De meeste burgerrespondenten hebben zich uit zichzelf bij ons gemeld en hebben negatieve ervaringen met justitie. Wij hebben de hier opgetekende ervaringen niet kunnen reconstrueren en verifiëren, bijvoorbeeld in wederhoorgesprekken of dossieronderzoek. Daar bood het onderzoek niet de ruimte voor. Dat betekent dat de bevindingen in dit hoofdstuk met de nodige voorbehouden moeten worden beschouwd (Van den Bos, 2019, 2021). Hetzelfde geldt uiteraard voor de interviews en focusgroepgesprekken die wij hierboven rapporteerden. We komen daar in Hoofdstuk 8 op terug. De vaak indringende ervaringen die wij in diverse gesprekken met geïnvolveerde burgers mochten optekenen, vormen wel een interessante illustratie van hoe het begrip klassenjustitie bezien en gehanteerd wordt door deze burgers. Naar onze mening zijn deze ervaringen daarom relevant voor dit onderzoeksrapport en voor eenieder die zich rekenschap geeft van mogelijke klassenjustitie in onze strafrechtketen. Het kan de sensitiviteit voor het vóórkomen van eventuele klassenjustitie vergroten en daarmee een eventuele bijdrage leveren aan het voorkómen van toekomstige soortgelijke gevallen.

We bespreken de gesprekken met de kritische burgers apart van de eerder verslagen bevindingen van de professionals. Dit doen we onder meer omdat de betreffende groep kritische burgers een veel eenduidigere uitleg heeft van het begrip klassenjustitie dan veel respondenten die beroepshalve bij de strafrechtketen betrokken zijn. Wij komen hieronder daarop terug.

Belangrijk is ook om op te merken dat de burgers die wij spraken aangaven er geen moeite mee te hebben als expliciet over hun casuïstiek gesproken wordt in dit rapport. De professionals zijn veelal gehouden aan geheimhoudingsverklaringen en kunnen dus niet op een soortgelijke openlijke wijze

over concrete casussen spreken. We bespreken in dit hoofdstuk diverse ingebrachte casussen, maar zullen dat alsnog zo anoniem mogelijk doen, tenzij er sprake is van casuïstiek die in de media of in openbare bronnen terug te vinden is.

Ook vindt onze bespreking met een zekere mate van beknoptheid plaats.

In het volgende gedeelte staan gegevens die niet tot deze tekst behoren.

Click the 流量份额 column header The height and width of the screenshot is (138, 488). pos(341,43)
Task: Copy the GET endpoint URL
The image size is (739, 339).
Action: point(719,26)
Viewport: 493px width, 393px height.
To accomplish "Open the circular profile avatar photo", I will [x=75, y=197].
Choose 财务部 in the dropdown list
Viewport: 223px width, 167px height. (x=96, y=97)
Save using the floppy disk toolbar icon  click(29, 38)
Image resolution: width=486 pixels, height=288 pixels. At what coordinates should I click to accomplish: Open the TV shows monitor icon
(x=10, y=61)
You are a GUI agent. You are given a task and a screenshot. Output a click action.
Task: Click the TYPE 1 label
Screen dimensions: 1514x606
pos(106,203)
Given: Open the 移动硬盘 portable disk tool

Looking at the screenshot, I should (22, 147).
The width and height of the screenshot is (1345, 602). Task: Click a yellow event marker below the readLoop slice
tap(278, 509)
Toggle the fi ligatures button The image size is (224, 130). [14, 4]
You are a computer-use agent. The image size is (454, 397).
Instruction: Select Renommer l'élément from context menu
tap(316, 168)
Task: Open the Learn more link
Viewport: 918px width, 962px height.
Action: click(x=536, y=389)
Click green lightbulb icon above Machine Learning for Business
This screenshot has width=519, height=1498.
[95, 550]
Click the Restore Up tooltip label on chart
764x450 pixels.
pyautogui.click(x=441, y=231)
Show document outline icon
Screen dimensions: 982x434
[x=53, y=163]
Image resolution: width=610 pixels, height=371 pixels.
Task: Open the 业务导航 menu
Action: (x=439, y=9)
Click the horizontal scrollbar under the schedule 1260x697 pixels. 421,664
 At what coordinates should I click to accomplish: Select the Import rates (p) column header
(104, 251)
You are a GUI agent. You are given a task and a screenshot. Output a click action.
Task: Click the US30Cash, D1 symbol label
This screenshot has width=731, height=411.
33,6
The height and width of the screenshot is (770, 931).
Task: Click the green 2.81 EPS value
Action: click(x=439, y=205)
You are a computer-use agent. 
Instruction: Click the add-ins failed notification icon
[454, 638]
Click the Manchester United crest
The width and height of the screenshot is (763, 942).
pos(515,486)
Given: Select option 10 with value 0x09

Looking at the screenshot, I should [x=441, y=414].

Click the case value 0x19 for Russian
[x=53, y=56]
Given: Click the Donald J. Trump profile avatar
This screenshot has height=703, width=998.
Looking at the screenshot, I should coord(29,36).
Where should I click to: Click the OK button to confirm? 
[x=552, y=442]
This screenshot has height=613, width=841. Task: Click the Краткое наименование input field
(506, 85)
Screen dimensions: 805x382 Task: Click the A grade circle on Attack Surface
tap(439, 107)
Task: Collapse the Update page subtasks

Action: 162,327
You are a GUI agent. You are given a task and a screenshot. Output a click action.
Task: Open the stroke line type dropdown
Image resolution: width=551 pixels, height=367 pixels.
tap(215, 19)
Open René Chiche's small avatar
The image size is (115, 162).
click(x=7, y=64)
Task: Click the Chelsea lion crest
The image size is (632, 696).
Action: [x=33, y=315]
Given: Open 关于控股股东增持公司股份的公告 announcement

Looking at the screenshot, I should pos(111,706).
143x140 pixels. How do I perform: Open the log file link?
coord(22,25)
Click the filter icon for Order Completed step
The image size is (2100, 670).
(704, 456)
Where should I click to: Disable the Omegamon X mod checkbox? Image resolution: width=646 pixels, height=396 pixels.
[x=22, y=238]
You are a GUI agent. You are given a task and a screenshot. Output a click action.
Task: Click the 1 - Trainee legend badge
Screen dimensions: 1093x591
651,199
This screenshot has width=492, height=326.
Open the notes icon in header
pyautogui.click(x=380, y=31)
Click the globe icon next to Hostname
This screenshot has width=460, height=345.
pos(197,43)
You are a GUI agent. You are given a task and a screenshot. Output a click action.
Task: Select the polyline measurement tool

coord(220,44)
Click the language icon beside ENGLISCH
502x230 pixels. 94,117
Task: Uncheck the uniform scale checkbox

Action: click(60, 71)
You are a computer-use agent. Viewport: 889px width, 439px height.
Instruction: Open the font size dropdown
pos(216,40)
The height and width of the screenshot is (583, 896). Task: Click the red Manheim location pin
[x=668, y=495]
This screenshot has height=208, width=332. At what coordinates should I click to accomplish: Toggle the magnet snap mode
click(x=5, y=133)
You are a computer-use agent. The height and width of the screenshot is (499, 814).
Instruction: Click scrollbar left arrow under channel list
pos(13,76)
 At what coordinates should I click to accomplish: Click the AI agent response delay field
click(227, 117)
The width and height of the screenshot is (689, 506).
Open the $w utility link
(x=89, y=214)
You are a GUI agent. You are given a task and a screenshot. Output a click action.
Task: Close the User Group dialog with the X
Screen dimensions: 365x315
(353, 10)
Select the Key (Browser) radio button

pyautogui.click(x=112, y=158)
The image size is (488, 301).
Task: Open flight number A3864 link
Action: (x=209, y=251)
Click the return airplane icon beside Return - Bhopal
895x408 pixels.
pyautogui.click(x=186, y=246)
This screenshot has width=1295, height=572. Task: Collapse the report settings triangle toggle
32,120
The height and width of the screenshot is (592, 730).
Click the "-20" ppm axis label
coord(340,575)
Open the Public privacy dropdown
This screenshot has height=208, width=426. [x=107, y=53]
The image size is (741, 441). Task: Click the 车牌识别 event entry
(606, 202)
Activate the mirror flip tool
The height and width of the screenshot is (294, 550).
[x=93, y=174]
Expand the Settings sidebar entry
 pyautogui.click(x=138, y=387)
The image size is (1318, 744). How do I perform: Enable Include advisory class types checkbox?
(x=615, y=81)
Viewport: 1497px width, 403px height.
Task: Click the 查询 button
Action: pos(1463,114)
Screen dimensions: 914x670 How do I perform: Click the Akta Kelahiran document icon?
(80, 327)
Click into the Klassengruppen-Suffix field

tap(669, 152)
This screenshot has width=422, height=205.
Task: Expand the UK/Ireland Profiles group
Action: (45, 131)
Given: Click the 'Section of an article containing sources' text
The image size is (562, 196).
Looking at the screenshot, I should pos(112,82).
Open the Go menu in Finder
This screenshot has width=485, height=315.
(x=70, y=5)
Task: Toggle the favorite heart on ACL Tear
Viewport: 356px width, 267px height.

Het doel van dit hoofdstuk is niet om de casuïstiek uitputtend te verslaan, hoe belangwekkend wellicht ook, noch om alle geschreven teksten die zijn aangedragen door deze respondenten bij onze bespreking te betrekken, maar om bij te dragen aan onze hoofdvragen wat klassenjustitie in de strafrechtketen in Nederland is, of en hoe vaak het voorkomt, en waardoor het komt.